Excerpt dealing with blood donation here:
There is a perception that THT is supporting a policy that is discriminatory.
They need to actually think why would we do that, since we come from the gay communities, being part of the gay community.
I myself have been a gay activist for over 30 years, and I didn't understand it till I sat down at length with people from the National Blood Service and really went into it very carefully and now I understand it.
I don't blame people who don't understand the ban and think it's all about prejudice, because 99 times out of a 100 when someone tells someone they can't do something because they are gay it's prejudice.
The ban around blood is a real problem, and it needs to be constantly checked.
Our view is that we support the blood service as long as they keep reviewing the evidence and we recently had a meeting with the NBS, two months ago, and they are currently going into another review.
They are looking at all the evidence and they are going to be sharing it with us.
They also finally understand they they haven't done enough with the gay community.
I would say to any gay organisation which has tried to engage with the blood service in the past and failed because the NBS hasn't wanted to engage with the community, I would say go back and re-engage.
If you want you can come and ask us at THT about who to talk to.
Get in touch with the blood service, get in touch with the right people at the top and persuade them that they need to explain themselves better.
We now have a FAQ policy about blood donation which is on our website, which tries to explain in as simple terms as possible.
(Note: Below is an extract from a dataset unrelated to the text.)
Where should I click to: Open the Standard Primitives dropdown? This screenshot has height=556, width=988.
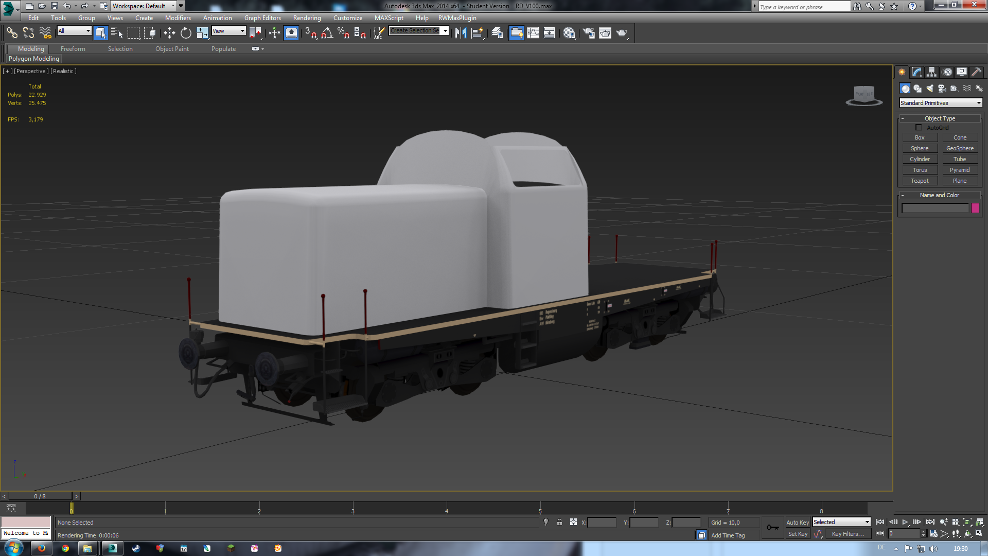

Now sometimes people don't like what we are saying, literally last week we had a phone call to our department here from a gay man who was very upset about the blood policy and said how dare the blood service refuse the blood of gay men.
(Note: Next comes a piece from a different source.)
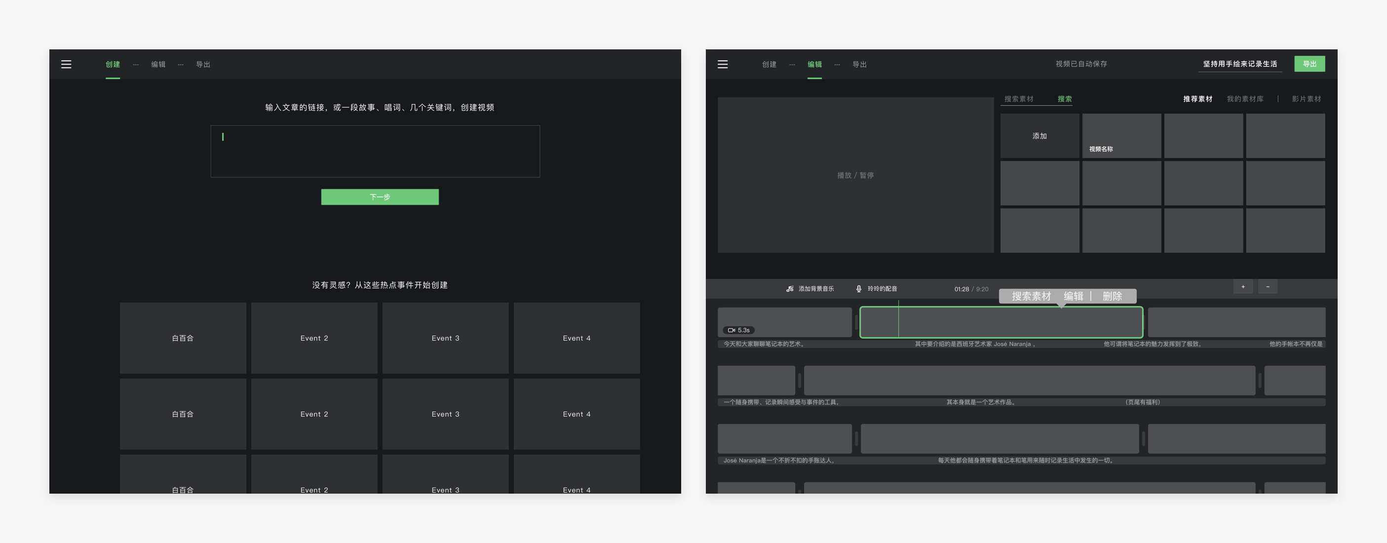Choose 编辑 in the clip popup menu
This screenshot has width=1387, height=543.
coord(1073,296)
We said you have to understand that gay men are disproportionately at risk of HIV and then he started shouting at us 'how dare you pick on gay men, how dare you say we are disproportionately at the risk of getting HIV.'
But the fact is that in this country gay men are massively at risk, and what the blood service does, which they have been scared to admit in the past, is they play the odds.
They look at how much blood they need and they look at how many risks they need to take to get the blood they need and what kinds of blood, and they don't take any more risks that that.
Though the risk is relatively low, that something could go wrong, there is risk there.
When we talk to people about this, they are surprised to find out that that no-one from England can give blood in the US, because there is a tiny risk from BSE.
And it wouldn't matter if you are a vegetarian, and for a vegetarian to give blood in the US is like the gay man being refused to give blood here in England.